Ластился по вечерам, будил по утрам, таскал воду и дрова для костра. Частенько приносил пойманную дичь (чего-чего, а уж непуганой живности в этих не освоенных человеком местах хватало с избытком).

Язык он понимал неплохо, только часто переспрашивал неизвестные слова. Сам говорить на человеческом не любил и не особенно мог.

Радостный от того, что спасся, уже позабывший о невзгодах, о том, что вокруг нет никого из своих, он казался неутомим. И судя по всему, Даниэля теперь почитал по меньшей мере за своего вожака.

- Эй, как тебя звать? - первым делом спросил Ферэлли, когда плот с чёрным шатром и смирно замершими на другом краю четырьмя мохнатыми конями скрылся за поворотом плавно уходящей в разлив реки, и они остались одни.

- Н-шо-о-о?

- Как твоё имя? Я - Даниэль. Ты?

- Даньель?

- Да-ни-эль.

- У-р-р-р... Даньель.

- Даньель, так Даньель. Как звать тебя?

- Хшо-о.

- Хшо?

- Хшо Грумм’стид! - отвечал малыш гордо, поблёскивая глазками. Даниэль решил, что вторая половина была именем рода и отца. Кажется, именно так назывались у схарров, привыкших к племенной жизни, постоянно соперничающих, идущих родом на род, ценящих славу семьи.

Хшо был бурым схарром, племя которых, в отличие от алых, ничем особенным в людских историях и сказаниях не прославилось, - возможно, потому что не было столь кровавым и жестоким. Они считались (и, по сути дела, являлись) многоголовой серой массой нелюди, этаким почти привычным общим фоном, из которого выделялись другие твари - кан-схарры, ночные кобольды, те же псоглавые и все остальные, более необычные.

Шерсть малыша была короткой, но густой, а после того, как он изредка и подолгу чистился, первые пару часов пушистой и весьма блестящей. Бурой с тёмными пятнами на боках. Со светлыми подпалинами за ушами, на шее и животе. Совсем короткая и гладкая на лице.

Подскоками или переборами на четырёх лапах и неровной, чуть косолапой ходьбой на двоих ногах он мог двигаться одинаково хорошо, в лесу обгоняя Даниэля и эдак, и так, успевая обыскать пару коряг, пеньков или дупло, пока юноша равнялся с ним. Постоянно находил пёстрые птичьи яйца, лопал их сырыми и удивлялся, когда Даниэль, устроив привал (поначалу целых четыре, а то и пять раз в день), начинал их варить, чтобы съесть.
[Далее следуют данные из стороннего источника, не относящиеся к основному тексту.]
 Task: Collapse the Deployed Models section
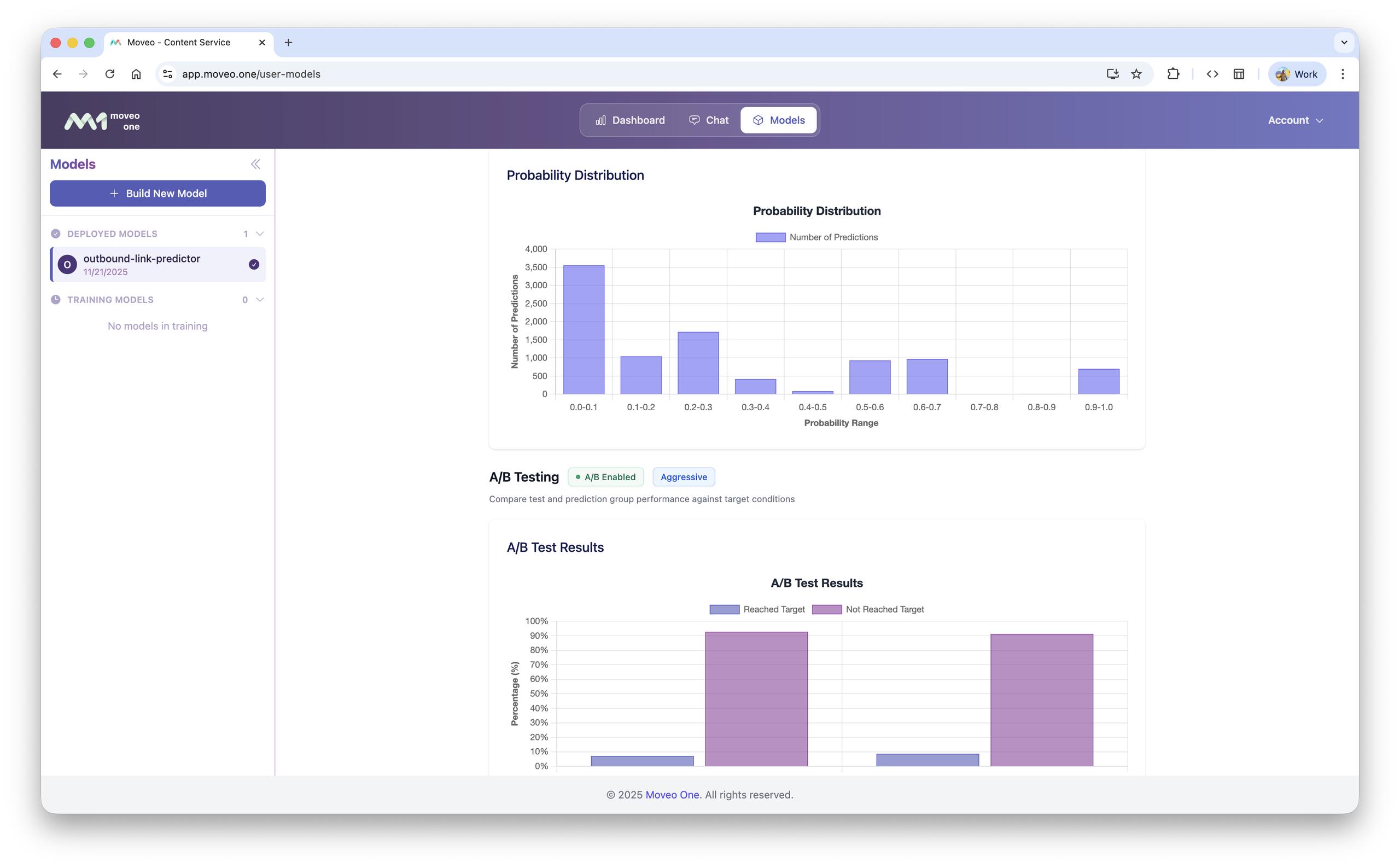260,234
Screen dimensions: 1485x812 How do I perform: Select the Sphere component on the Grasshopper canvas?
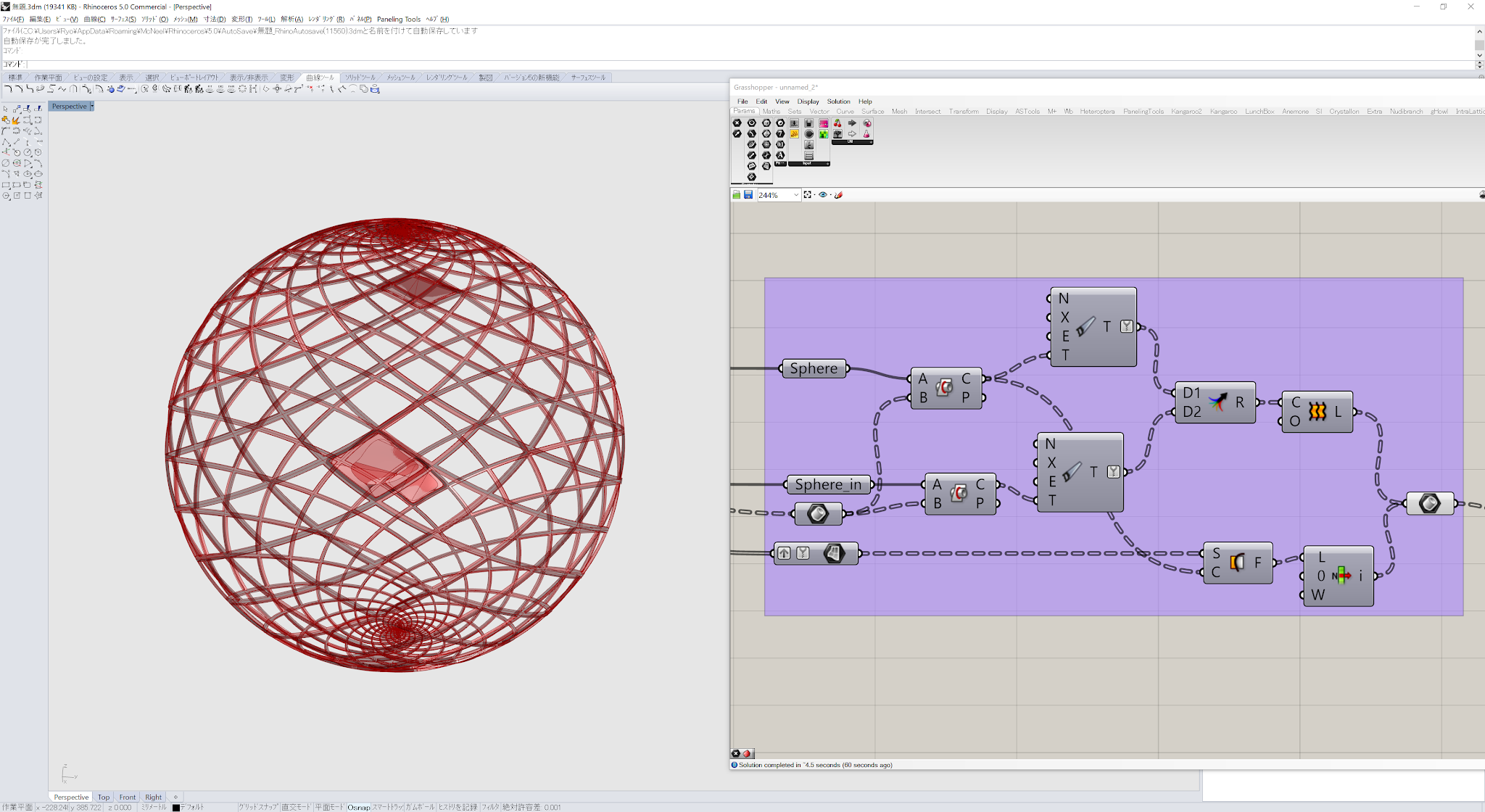(x=814, y=368)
Грета ещё в лагере Свободных, не спрашивая, у кого-то взяла походный спальник, сумку, в которую кому-то приказала сложить еду для Ферэлли, и все остальное необходимое. На прощание она наполнила провизией и сумку, и котелок. Схарр, попав в раздолье, с ужасом отказывался от "чёрной" еды, при каждом упоминании о Чёрном и женщине притихая и мрачнея. Предпочитал ловить и грызть зайцев и птиц; но все равно даже при бережливом отношении к запасам самого Даниэля они кончились довольно быстро - уже на седьмой день пешего пути.

Мучимые жаждой, голодом, холодом, расстройством желудка, кашлем, чиханием, желанием поудобнее устраивать ночлег, ловить и (со стороны Даниэля) готовить рыбу, зайцев, больших грузных птиц, названия которых Ферэлли не знал, оба улучшили или приобрели множество умений и навыков, в большинстве своём не новых для малыша, но довольно странных для столичного эрла ранга Приближённых.